Christian H. Krupke,1,* Greg J. Hunt,1 Brian D. Eitzer,2 Gladys Andino,1 and Krispn Given1

*Abstract*

Populations of honey bees and other pollinators have declined worldwide in recent years. A variety of stressors have been implicated as potential causes, including agricultural pesticides. Neonicotinoid insecticides, which are widely used and highly toxic to honey bees, have been found in previous analyses of honey bee pollen and comb material. However, the routes of exposure have remained largely undefined. We used LC/MS-MS to analyze samples of honey bees, pollen stored in the hive and several potential exposure routes associated with plantings of neonicotinoid treated maize. Our results demonstrate that bees are exposed to these compounds and several other agricultural pesticides in several ways throughout the foraging period.

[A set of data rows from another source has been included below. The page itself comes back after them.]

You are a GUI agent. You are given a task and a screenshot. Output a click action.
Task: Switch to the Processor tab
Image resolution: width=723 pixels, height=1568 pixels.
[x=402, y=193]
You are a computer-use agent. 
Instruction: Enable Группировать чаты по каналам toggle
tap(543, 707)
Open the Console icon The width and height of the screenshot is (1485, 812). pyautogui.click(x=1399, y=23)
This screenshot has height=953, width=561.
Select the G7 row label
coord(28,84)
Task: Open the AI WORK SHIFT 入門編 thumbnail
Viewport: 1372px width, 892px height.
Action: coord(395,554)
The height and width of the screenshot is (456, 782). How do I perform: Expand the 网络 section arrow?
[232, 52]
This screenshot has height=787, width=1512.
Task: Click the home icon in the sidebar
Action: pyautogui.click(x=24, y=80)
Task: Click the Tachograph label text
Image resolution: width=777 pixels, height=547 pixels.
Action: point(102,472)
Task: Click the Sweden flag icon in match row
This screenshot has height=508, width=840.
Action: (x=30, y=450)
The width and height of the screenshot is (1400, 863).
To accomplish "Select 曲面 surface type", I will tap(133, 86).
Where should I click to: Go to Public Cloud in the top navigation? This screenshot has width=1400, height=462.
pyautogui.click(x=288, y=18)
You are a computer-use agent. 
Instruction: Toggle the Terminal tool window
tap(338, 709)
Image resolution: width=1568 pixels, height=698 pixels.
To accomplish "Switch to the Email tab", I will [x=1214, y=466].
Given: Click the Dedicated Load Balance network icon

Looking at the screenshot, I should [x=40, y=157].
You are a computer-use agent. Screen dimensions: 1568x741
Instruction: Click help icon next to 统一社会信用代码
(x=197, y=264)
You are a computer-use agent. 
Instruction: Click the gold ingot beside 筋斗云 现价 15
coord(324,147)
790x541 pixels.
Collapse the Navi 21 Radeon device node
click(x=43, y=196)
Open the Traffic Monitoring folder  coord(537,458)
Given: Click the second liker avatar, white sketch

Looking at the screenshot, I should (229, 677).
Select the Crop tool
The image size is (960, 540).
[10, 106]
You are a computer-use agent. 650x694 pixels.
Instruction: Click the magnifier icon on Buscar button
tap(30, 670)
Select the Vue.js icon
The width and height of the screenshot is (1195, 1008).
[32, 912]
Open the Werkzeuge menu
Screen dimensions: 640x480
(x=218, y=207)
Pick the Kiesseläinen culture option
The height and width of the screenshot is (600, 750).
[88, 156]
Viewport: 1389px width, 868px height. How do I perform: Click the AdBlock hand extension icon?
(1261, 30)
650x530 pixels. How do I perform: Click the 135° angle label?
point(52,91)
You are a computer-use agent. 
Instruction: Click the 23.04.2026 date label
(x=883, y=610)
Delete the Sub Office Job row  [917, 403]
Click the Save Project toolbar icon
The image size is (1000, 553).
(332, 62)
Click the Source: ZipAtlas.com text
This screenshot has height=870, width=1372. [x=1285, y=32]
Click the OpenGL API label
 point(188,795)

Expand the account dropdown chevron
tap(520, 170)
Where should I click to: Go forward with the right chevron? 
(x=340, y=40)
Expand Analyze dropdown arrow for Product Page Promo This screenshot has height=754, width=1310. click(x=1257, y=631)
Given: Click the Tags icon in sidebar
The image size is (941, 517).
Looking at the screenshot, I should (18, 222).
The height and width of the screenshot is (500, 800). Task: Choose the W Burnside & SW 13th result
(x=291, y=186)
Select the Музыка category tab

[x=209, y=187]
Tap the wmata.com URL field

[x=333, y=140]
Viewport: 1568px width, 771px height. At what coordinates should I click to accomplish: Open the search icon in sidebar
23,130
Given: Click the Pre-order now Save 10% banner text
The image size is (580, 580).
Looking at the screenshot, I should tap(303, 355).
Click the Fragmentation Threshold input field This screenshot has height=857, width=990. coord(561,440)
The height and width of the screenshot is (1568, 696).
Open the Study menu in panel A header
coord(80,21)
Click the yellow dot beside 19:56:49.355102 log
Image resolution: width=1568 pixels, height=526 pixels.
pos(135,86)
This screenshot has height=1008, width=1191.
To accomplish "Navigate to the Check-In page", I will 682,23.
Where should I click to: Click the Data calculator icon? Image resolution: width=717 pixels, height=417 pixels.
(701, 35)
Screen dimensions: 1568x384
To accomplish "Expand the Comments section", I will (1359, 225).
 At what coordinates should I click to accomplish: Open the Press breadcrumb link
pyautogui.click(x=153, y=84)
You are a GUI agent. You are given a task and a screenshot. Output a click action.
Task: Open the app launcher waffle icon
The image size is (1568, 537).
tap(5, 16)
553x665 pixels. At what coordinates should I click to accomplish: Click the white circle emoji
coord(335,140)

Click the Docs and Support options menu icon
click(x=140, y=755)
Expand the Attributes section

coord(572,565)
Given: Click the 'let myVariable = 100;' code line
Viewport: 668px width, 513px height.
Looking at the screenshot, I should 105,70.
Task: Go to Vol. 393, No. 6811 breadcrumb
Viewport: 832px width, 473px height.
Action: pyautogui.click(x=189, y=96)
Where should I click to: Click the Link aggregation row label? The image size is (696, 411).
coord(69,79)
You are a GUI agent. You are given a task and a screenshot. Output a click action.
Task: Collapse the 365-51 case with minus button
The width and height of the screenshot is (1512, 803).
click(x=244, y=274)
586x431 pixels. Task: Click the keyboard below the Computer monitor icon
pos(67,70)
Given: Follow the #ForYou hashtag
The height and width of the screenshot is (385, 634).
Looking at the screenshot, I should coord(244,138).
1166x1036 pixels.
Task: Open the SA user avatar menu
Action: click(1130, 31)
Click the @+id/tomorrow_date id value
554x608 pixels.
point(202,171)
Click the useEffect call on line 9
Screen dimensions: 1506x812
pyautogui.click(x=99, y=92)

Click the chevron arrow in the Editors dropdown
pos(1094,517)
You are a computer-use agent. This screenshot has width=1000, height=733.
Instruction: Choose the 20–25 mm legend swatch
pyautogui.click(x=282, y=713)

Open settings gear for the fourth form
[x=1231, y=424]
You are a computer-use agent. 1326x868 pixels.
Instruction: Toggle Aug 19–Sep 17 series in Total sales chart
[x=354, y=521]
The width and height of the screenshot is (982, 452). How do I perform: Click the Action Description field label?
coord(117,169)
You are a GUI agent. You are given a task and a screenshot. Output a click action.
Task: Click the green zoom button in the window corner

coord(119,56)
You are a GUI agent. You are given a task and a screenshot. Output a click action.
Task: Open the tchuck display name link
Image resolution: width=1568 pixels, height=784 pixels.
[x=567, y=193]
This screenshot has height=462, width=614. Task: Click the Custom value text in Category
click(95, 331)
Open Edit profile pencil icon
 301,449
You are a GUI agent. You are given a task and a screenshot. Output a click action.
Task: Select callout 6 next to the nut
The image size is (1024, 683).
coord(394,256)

During spring, extremely high levels of clothianidin and thiamethoxam were found in planter exhaust material produced during the planting of treated maize seed. We also found neonicotinoids in the soil of each field we sampled, including unplanted fields. *Plants visited by foraging bees (dandelions) growing near these fields were found to contain neonicotinoids as well*. This indicates deposition of neonicotinoids on the flowers, uptake by the root system, or both. Dead bees collected near hive entrances during the spring sampling period were found to contain clothianidin as well, although whether exposure was oral (consuming pollen) or by contact (soil/planter dust) is unclear. *We also detected the insecticide clothianidin in pollen collected by bees and stored in the hive*. When maize plants in our field reached anthesis, maize pollen from treated seed was found to contain clothianidin and other pesticides; and *honey bees in our study readily collected maize pollen*. These findings clarify some of the mechanisms by which honey bees may be exposed to agricultural pesticides throughout the growing season. These results have implications for a wide range of large-scale annual cropping systems that utilize neonicotinoid seed treatments.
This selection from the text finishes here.